Кстати, когда я познакомилась с дедом, в этом смысле многое переменилось. Он часто и жадно курил, даже пальцы правой руки были желтыми от табака. В лагере приучился, в лагере. А чая действительно расходовал лично на себя по две пачки в день. Пил четыре раза, высыпая полтюбика в заварной чайник, из него наливал почти полный стакан и слегка добавлял кипятку. Чай покупал только отборный, любил смешивать два-три сорта: индийский с цейлонским и краснодарским или китайским, например. По нищенской его послелагерной жизни это была чрезмерная роскошь, но дед от нее не отказывался. Говорил: можно жить без необходимого, но надо иметь прихоти — этим человек отличается от животного.
* * *
Меня опять увело куда-то в сторону. А сейчас самое время вернуться к той багажной полке, на которой я ехала из Бийска в Томск.
Я в конце концов собралась с духом и написала по оставленному мне Екатериной Михайловной адресу. Ответ воспоследовал с максимальной быстротой. Дед радовался моему появлению на его горизонте, вспоминал цвет одеяльца, в которое я была завернута при выносе из роддома, и сообщал какие-то детали своей нынешней жизни; в частности, что он руководит театральной студией при томском Доме ученых. (Не следует забывать, что уже более двух лет прошло со смерти Сталина, и заградотряды поредели, и колючая проволока провисла).
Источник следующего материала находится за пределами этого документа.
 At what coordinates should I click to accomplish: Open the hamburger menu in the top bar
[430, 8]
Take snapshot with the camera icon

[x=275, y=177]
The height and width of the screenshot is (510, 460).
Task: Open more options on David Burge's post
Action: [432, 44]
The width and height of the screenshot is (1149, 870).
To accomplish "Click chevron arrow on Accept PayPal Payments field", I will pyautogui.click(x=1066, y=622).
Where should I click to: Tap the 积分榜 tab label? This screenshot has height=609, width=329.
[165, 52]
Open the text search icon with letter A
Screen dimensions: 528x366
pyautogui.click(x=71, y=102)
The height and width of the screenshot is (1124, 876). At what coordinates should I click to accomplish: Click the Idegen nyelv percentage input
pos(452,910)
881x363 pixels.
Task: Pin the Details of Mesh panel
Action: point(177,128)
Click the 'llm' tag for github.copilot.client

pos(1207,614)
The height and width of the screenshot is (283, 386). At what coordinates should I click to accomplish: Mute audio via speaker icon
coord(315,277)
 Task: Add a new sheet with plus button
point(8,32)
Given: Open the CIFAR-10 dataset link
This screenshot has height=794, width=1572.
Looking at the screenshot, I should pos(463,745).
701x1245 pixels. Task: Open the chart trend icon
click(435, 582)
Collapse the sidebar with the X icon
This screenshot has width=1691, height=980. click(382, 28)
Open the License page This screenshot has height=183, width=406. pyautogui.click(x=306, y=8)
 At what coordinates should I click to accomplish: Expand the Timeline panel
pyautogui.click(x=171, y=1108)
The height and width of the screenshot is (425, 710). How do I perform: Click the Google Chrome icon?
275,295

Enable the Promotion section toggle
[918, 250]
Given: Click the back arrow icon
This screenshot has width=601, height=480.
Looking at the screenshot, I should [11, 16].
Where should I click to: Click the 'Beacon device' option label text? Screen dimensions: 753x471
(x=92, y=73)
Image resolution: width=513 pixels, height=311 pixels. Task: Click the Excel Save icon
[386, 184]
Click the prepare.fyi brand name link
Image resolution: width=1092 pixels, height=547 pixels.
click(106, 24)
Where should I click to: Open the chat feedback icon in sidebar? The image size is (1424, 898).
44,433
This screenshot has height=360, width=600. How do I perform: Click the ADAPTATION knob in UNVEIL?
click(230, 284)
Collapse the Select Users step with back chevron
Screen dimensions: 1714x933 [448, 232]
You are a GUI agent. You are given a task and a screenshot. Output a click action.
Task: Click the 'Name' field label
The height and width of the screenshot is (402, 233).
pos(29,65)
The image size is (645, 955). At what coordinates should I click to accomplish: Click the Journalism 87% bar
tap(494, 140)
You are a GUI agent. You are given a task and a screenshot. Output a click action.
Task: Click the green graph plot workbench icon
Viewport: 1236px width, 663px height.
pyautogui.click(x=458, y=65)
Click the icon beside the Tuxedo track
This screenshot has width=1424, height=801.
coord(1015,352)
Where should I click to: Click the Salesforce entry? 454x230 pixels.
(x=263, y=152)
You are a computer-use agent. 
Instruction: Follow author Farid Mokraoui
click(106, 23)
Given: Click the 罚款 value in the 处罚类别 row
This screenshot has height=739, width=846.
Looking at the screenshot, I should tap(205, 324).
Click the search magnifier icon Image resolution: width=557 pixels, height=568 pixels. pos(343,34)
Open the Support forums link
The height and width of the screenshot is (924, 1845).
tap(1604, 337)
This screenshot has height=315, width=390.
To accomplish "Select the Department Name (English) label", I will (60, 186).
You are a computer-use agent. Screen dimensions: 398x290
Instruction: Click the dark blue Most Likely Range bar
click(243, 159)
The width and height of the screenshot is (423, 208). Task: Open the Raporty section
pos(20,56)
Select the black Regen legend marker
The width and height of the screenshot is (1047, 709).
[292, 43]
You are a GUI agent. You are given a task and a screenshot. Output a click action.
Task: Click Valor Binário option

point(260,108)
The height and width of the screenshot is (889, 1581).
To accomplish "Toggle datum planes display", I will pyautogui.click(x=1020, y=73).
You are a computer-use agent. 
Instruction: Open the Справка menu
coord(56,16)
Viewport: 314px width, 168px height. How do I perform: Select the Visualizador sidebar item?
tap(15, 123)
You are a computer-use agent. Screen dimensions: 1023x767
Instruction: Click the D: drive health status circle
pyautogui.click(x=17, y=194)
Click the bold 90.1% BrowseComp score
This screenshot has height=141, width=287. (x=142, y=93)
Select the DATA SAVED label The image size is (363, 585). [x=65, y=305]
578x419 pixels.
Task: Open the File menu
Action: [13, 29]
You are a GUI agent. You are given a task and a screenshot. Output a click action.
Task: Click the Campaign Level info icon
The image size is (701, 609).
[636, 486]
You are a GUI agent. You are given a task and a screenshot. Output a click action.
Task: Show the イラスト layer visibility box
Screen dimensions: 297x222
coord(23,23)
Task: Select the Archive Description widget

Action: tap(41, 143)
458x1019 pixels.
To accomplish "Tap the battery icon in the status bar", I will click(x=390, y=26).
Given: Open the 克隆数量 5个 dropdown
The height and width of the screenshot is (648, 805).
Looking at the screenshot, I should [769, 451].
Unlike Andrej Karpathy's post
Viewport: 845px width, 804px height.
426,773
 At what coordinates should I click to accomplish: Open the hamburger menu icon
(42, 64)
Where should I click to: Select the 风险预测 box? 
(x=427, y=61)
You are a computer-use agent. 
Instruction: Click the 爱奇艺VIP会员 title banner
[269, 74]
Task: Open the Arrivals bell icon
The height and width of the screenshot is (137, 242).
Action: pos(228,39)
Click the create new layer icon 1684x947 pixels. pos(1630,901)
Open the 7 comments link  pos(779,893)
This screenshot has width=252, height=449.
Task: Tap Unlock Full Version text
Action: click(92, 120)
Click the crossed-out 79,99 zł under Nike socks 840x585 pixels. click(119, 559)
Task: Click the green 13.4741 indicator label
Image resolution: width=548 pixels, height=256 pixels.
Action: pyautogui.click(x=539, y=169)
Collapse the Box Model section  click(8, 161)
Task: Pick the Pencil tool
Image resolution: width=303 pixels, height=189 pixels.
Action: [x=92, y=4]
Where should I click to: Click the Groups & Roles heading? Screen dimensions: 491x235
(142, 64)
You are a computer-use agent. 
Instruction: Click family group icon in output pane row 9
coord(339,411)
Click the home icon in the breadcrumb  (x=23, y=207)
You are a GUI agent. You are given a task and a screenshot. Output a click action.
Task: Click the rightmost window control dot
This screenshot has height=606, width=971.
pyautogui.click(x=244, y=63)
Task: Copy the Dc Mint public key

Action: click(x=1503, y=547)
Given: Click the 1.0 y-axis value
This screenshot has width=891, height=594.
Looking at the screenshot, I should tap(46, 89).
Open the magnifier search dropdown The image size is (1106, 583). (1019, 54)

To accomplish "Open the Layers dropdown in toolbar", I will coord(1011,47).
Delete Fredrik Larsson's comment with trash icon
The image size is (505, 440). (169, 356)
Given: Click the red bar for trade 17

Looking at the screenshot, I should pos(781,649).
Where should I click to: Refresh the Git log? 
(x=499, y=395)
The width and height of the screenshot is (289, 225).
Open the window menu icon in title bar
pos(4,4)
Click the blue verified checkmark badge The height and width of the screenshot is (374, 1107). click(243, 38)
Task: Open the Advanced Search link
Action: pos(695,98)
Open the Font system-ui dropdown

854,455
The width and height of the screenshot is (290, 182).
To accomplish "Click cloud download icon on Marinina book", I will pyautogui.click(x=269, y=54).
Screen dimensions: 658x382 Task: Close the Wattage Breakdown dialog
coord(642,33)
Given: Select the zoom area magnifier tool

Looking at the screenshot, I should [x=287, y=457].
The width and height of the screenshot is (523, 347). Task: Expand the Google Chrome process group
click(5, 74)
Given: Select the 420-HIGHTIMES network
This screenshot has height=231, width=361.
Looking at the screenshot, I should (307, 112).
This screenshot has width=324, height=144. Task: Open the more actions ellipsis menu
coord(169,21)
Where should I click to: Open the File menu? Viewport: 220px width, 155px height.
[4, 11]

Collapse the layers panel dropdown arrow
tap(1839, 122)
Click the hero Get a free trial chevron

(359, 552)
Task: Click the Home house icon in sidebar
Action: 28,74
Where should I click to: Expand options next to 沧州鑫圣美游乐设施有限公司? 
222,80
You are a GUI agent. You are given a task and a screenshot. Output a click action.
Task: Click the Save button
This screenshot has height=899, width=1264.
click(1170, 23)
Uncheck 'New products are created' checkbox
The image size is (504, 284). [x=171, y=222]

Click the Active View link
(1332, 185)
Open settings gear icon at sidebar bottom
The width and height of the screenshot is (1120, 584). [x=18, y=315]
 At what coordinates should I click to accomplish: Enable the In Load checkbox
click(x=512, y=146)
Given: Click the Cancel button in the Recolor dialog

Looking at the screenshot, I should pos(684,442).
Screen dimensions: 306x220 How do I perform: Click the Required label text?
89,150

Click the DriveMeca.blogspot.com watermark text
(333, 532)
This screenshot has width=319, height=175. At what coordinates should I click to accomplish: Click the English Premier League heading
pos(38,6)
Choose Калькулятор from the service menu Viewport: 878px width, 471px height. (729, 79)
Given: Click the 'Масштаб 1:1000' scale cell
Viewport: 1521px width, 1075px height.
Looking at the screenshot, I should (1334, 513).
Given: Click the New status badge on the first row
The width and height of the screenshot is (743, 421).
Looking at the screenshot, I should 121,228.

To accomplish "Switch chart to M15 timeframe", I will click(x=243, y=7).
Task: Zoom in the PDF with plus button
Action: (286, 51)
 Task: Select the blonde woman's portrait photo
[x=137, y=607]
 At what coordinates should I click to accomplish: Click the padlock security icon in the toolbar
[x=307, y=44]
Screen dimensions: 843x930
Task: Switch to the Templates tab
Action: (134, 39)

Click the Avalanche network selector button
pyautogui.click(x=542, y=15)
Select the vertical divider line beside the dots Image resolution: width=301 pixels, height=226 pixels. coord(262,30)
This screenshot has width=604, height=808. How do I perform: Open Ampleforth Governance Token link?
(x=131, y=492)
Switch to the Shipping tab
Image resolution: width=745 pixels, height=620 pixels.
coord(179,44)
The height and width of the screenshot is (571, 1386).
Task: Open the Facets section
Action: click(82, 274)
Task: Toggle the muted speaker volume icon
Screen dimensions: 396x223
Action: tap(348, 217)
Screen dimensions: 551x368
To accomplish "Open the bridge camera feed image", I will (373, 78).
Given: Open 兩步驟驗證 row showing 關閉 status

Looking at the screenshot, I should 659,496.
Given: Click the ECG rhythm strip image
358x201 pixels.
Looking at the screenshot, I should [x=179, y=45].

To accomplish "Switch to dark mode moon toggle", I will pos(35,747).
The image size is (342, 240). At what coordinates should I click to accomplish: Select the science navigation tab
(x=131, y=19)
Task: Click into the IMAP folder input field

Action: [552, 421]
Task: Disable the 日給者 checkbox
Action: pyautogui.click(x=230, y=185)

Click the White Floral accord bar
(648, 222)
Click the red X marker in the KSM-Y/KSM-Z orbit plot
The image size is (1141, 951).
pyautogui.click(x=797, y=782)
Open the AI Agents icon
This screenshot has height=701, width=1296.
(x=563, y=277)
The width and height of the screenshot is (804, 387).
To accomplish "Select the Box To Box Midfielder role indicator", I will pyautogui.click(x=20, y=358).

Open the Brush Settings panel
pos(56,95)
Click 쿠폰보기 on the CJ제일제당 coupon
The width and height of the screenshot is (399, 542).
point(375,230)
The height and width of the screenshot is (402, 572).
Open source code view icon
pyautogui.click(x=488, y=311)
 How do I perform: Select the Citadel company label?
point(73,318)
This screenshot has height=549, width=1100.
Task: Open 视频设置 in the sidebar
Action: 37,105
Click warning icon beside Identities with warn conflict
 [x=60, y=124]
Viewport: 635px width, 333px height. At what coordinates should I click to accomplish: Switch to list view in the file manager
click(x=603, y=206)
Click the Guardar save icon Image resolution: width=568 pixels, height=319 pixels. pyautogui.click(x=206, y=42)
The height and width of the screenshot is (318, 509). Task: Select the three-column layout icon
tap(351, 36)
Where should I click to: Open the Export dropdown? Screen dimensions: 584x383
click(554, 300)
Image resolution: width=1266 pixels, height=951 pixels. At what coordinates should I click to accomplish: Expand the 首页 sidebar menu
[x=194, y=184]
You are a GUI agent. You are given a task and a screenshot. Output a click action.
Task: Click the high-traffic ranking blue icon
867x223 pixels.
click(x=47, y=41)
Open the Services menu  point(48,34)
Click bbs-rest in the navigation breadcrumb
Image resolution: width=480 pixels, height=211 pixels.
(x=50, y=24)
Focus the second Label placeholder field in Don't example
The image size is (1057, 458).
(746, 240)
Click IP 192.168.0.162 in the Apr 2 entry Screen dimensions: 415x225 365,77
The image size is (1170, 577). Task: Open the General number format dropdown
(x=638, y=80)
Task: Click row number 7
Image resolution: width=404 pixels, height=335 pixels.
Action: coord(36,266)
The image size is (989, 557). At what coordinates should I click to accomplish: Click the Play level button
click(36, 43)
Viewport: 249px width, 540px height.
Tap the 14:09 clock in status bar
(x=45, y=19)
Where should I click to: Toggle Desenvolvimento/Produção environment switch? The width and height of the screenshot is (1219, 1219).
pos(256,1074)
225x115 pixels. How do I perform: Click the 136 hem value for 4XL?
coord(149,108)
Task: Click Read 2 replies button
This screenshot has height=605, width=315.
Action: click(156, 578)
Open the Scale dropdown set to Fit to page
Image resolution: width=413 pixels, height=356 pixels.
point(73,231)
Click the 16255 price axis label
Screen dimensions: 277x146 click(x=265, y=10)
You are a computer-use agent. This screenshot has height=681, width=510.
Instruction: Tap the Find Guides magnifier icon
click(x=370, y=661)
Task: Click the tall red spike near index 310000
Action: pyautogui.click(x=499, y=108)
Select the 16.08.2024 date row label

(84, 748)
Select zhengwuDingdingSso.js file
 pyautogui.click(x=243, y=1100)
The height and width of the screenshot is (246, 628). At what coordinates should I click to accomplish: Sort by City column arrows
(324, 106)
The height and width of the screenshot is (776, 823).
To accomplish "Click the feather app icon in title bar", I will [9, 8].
Мы стали обмениваться весточками. Переписка шла вслепую, мы не знали друг друга, но получалось неплохо. Меня настолько распирали впечатления новой, самостоятельной жизни, что их хватало на десятки адресатов. Я почти каждый вечер строчила кому-нибудь письмо и пачками получала ответы «До востребования». И следует сказать, что письма от деда заметно выделялись на фоне юношеской болтовни, которой были напичканы конверты от моих друзей, и полезных сентенций, которыми изобиловали послания из дому. Иван Григорьевич своим острым летящим почерком кратко, очень кратко сообщал о житье-бытье, ронял две-три реплики о работе, иногда едкую шутку в адрес моих отца и мачехи, сообщал впечатления от прочитанной книги или фильма. Порой попадались фразы вроде «Когда мы с Мейерхольдом…» Теперь уже не помню, что они с Мейерхольдом.
И вот наконец я собралась в Томск. Зимой, это точно. Помню, что Томск был засыпан снегом. А до или после Нового года? Не могу сказать. Откуда взялись эти четыре-пять дней, свободных от работы? Может, взяла без сохранения содержания? Перед отъездом получила последнее письмо от деда. Он сообщал, что встретит на перроне и какая у него будет опознавательная примета.
Я тоже готовилась к встрече. Купила две пачки хорошего чаю. К своему главному зимнему платью из коричневой шерстяной шотландки с крепдешиновой абрикосовой вставкой приколола университетский значок — первый и последний раз в жизни. Мне казалось: если мы с дедом куда пойдем, ему не надо будет тратиться на разговоры о возрасте и статусе внучки — все будет ясно без слов, причем, самой широкой публике. Вышло, кстати, по-моему. Иван Григорьевич водил меня в театр, и был, был в этом элемент дефиле.